Volume 9, #14 March 16, 2005 POLITICS WITH BITE! CONTACT HELP previous BACK ISSUES next
A FORUM FOR ANTI-AUTHORITARIAN POLITICAL OPINION, RESEARCH AND HUMOR

The Domino Theory

by Geov Parrish

Years ago, as Cold Warriors went about justifying America's war in Southeast Asia, a common train of logic was known as the Domino Theory. This held that the Communists could not be allowed to seize Laos, or Cambodia, or South Vietnam, else they would then go on to seize Thailand, and the Philippines, and eventually all of Southeast Asia.

It was lunacy, of course. But that has not stopped neoconservatives, 40 years later, from espousing a similar sort of domino theory of how the world works. This time it is democracy, not communism, that is to be on the rise, and (according to the Bush Administration and its ideologues) establishing a beachhead of democracy in Iraq will force the rest of the despotic Middle East to mend its authoritarian ways.

The world didn't work that way 40 years ago, and it doesn't today. The problem with this theory ­ OK, one of the many problems with this theory ­ is that it ignores the fact that the region in question is comprised of many different nations with distinct histories, cultures, and political processes. Thus, while there is no denying that this has been a very good month for democratic reform in the Middle East, the notion that it is due primarily to recent pro-democratic pressure from Washington, or even that substantial progress has been made, needs a reality check.

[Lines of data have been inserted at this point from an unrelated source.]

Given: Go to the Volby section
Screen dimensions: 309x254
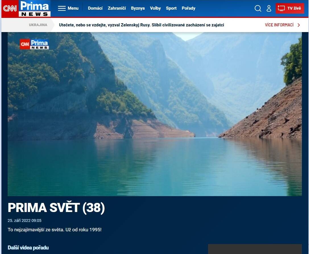Looking at the screenshot, I should (x=155, y=8).
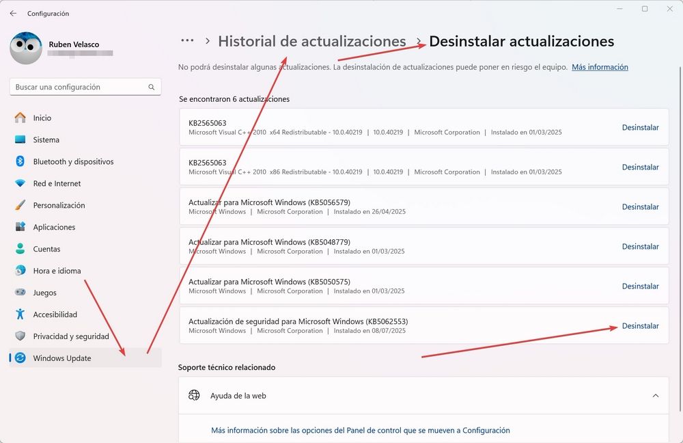Click the configuration search box
This screenshot has height=443, width=683.
[x=85, y=87]
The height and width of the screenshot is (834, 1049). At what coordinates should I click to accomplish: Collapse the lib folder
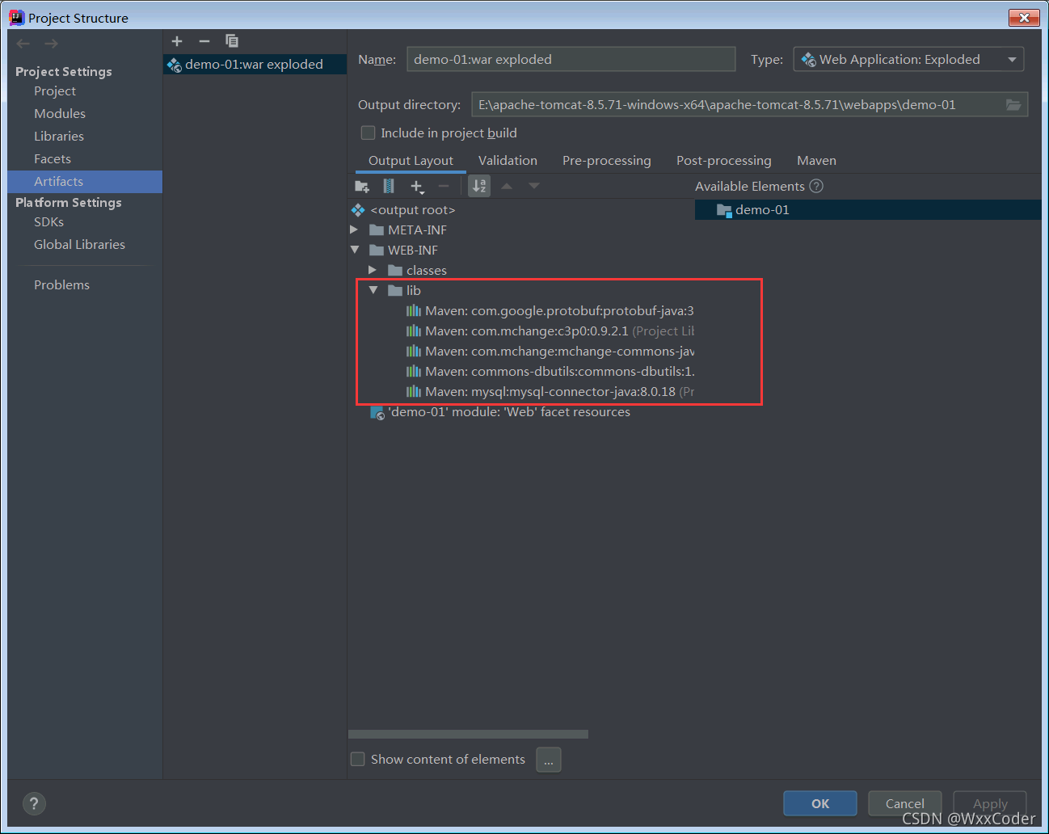coord(373,289)
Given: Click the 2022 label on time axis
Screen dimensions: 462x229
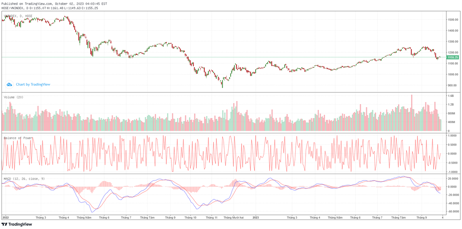Looking at the screenshot, I should [6, 217].
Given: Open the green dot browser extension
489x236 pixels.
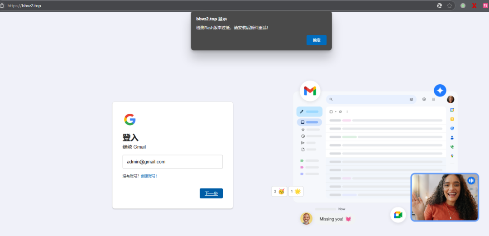Looking at the screenshot, I should tap(463, 6).
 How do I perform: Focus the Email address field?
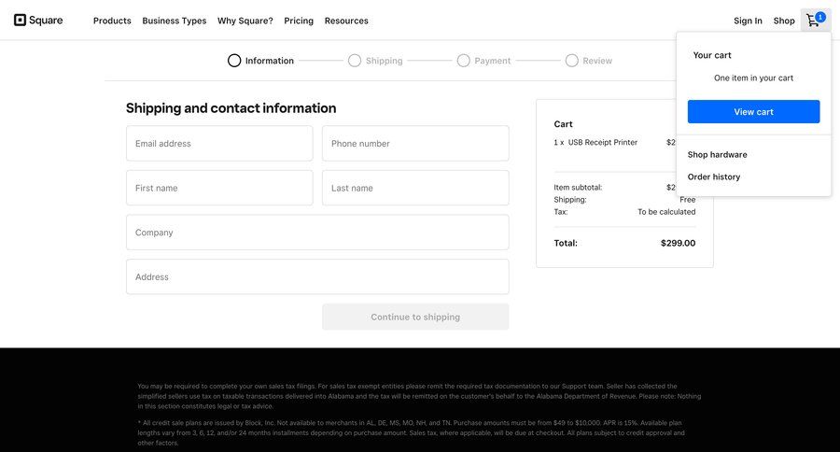tap(219, 144)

Most notable, thus far, has been the temporary collapse of the pro-Syrian government in Lebanon, a cataclysm due primarily to the assassination of former prime minister Rafik Hariri. Hariri's murder remains unsolved, but it has widely been assumed to be the work of Syria ­ although Syria denies it. (And, in fairness, it could as easily be a brilliant ploy by the CIA or Israel's Mossad.) Regardless, the upshot was a crowd of 25,000 Beirut protesters, in a rally that had been banned by the military, demonstrating for the end of Syria's military presence in Lebanon. By day's end, the government had fallen.

Events in Lebanon eclipsed movement in Syria itself, where leaders had already promised a pullout of Syria's military from Lebanon by year's end ­ not soon enough for the Lebanese protesters, but a significant concession nonetheless. And later, Syrian authorities handed Saddam Hussein's half-brother over to American and Iraqi authorities, a rare display of cooperation with occupying American authorities in Iraq.

Meanwhile, in Egypt, Hosni Mubarak, the 24-year dictator who is widely believed to be grooming his son to replace him, announced a request for constitutional amendments to allow multi-party presidential elections.

It's tempting to lump together developments in the three countries, add the elections in Iraq and locally in Saudi Arabia, and point to them all as evidence that the Arab world is embracing the calls for democracy and freedom President Bush has made a centerpiece of his Inaugural Address and subsequent speeches.

But slow down.

The opposition movements in Lebanon and Egypt long predate George Bush's calls for Middle East democracy ­ and for most of their history, particularly in Egypt, the United States has sided with the government and against opposition critics. Egypt has had both pro-democracy and Islamist movements, objects of political repression, jail, and torture, for over a half-century ­ spanning the dictatorships of Mubarak, Anwar el-Sadat, and Nasser. Even today, Egyptian opposition leaders say they don't want the help of America, For good reasons, they don't trust us.

Those same opposition leaders also caution that Mubarak's proposal sounds more sweeping than it is. Unless opposition political parties are free to organize without repression, and have equal access to what is largely state-controlled media, any presidential election there would be a farce. Simply having an election is no evidence of democracy ­ as we saw a month ago in Iraq.

In Lebanon, the famously splintered populace, numbering Christians, Druze, and Muslims, fought a vicious civil war from 1975 to 1990, and Syria has dominated the military and political landscape since. When Syria pulls out, Hezbollah ­ organizers of a much larger demonstration a week after the government fell ­ will take over. Hezbollah is considered a terrorist group by the State Department ­ not exactly progress. The assassination has united the opposition, but Omar Karami, the prime minister who resigned, was reinstated a week later. Syria still controls the presidency, the military, and the intelligence services in Lebanon, and forming any new government not dominated by Hezbollah or other pro-Syrian forces may be very difficult.

All these events represent clear progress in the goal of a more democratic Middle East. But Washington isn't responsible for everything, and George Bush's new evangelism for democracy is no more than a minor contributing factor to the new developments. The policy of trying to incubate Middle Eastern democracy is, on its own terms, a worthy one ­ but such policies take years to incubate, not weeks.

Give credit where credit is due: to the courageous opposition ranks in Lebanon and Egypt, who've withstood for years the apparatus of state repression to make a stand for what they believe in. And they still have a long way to go.